TrueBridge Capital Partners

It was a notable year for early-stage investing as well, in terms of both capital allocated and average round sizes. Last year set a new record for capital invested in early-stage companies ($34.7 billion), and average round sizes rose by nearly 31%.

The shift towards larger early-stage financings demonstrates another trend in the venture market, whereby investors have seen increasingly more mature companies raising Series A and seed rounds. The higher caliber of young startups has led Series A rounds to more closely resemble traditional Series B rounds in terms of size, participants, and pre-money valuations. Likewise, seed rounds today have come to more closely resemble traditional Series A.

Valuations Climbed As Exits Disappointed

With a record-breaking year for invested capital, valuations unsurprisingly reached new heights in 2017. Last year broke two more records in seed- and early-stage pre-money valuations, which increased to $6.4 million and $20.6 million, respectively. Not to be forgotten, late-stage pre-money valuations increased 18% to $65 million after declining in 2016.

Venture capital exits were a different story. Compared to 2016, last year was a good outcome for tech IPOs, but compared to the high expectations leading into 2017, it was not great. Almost 60 venture-backed companies went public, a 40% increase from 2016, and the median market cap was $422 million – the highest since 2011. According to Renaissance Capital, these totals may have been higher had it not been for the availability of private capital, uncertainties over tax legislation, and the disappointing debuts of Snap and Blue Apron in early 2017.

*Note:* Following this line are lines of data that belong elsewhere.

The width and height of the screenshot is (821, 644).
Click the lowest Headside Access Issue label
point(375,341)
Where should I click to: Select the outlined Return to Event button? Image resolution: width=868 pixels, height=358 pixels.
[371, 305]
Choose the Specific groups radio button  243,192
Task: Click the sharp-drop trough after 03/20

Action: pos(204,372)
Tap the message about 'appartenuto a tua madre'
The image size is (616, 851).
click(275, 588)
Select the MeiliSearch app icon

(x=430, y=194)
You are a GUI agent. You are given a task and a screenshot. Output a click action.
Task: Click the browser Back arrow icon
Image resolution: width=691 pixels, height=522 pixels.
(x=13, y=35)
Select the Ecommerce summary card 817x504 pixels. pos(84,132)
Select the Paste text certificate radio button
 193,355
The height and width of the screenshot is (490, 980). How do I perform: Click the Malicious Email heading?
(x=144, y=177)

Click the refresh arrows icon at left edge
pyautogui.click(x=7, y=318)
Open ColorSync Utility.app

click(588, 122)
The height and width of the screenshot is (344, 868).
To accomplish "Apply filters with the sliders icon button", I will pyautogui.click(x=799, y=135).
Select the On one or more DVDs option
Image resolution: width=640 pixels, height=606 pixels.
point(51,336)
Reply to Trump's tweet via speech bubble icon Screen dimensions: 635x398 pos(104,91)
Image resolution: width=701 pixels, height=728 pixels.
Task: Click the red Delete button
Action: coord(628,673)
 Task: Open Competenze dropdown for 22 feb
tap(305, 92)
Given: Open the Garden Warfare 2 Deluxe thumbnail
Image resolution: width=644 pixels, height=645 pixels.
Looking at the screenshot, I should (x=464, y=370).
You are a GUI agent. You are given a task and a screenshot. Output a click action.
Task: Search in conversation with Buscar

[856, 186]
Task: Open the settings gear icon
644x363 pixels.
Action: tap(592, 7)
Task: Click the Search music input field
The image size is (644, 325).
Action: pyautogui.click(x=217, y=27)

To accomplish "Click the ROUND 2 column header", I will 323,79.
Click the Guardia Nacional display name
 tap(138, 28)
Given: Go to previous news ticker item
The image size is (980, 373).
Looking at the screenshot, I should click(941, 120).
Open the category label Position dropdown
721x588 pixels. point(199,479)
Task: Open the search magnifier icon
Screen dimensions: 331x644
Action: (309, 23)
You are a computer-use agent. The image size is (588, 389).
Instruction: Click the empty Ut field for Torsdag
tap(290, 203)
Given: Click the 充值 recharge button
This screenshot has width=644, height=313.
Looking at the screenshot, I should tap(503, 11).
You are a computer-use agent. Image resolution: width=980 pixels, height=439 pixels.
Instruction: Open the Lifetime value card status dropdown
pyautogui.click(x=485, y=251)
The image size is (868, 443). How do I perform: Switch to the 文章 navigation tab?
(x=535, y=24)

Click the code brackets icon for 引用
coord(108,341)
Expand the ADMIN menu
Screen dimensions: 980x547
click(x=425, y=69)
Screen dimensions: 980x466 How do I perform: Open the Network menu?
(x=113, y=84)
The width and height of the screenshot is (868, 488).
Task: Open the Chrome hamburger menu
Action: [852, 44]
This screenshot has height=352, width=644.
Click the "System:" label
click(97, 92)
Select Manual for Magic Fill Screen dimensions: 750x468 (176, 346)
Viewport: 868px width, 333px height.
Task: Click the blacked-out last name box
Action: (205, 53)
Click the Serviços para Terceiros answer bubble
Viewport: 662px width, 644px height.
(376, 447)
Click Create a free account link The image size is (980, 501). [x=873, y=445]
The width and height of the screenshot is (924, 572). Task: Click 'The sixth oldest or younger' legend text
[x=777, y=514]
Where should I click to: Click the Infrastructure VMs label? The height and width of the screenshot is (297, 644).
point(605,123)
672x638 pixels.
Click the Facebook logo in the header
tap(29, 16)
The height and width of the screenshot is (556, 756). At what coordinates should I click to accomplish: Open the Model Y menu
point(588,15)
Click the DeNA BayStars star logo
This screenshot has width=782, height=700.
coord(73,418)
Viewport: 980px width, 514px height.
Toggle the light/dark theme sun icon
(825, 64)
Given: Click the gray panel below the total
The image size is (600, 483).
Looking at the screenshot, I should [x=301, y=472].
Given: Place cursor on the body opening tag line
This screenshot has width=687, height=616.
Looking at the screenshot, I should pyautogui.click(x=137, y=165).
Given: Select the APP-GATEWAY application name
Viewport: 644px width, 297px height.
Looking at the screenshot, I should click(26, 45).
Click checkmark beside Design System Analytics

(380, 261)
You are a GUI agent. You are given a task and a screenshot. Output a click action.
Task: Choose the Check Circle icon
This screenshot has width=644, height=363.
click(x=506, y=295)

M&A activity continued a two-year trend of decreasing volume and increasing value. Yet while corporations were less acquisitive in 2017, possibly deterred by high valuations, private equity funds were more active than usual. Private equity buyers represented over 18% of all exits in the U.S. and Europe, an increase of nearly 14% from 2016.

TrueBridge Capital Partners

What Lies Ahead?

With the amount of capital in the venture ecosystem – including from traditional investors, corporate investors, sovereign wealth funds, and, of course, SoftBank – we expect 2018 to be another historically high year for venture capital fundraising, deal volume, and valuations. The IPO market may accelerate following the successful debuts of Dropbox, Spotify, and Zscaler, while the M&A market could be poised for a standout year as companies such as AppNexus, GitHub, and PillPack have agreed to be acquired for $1 billion or more.

Looking more broadly, the opportunities for technology investing have never been more exciting. Large paradigm shifts are underway, particularly in artificial intelligence and blockchain technology, which are expected to drive innovation for decades. While the industry continues full steam ahead and there is much cause for excitement, 2017 might also be remembered as the year allegations of sexual misconduct rocked the industry. Next year, in addition to reporting on changes in statistics and trends, we also hope to report that the venture capital industry has made strides in becoming a more inclusive one that treats all of its diverse participants respectfully and equitably.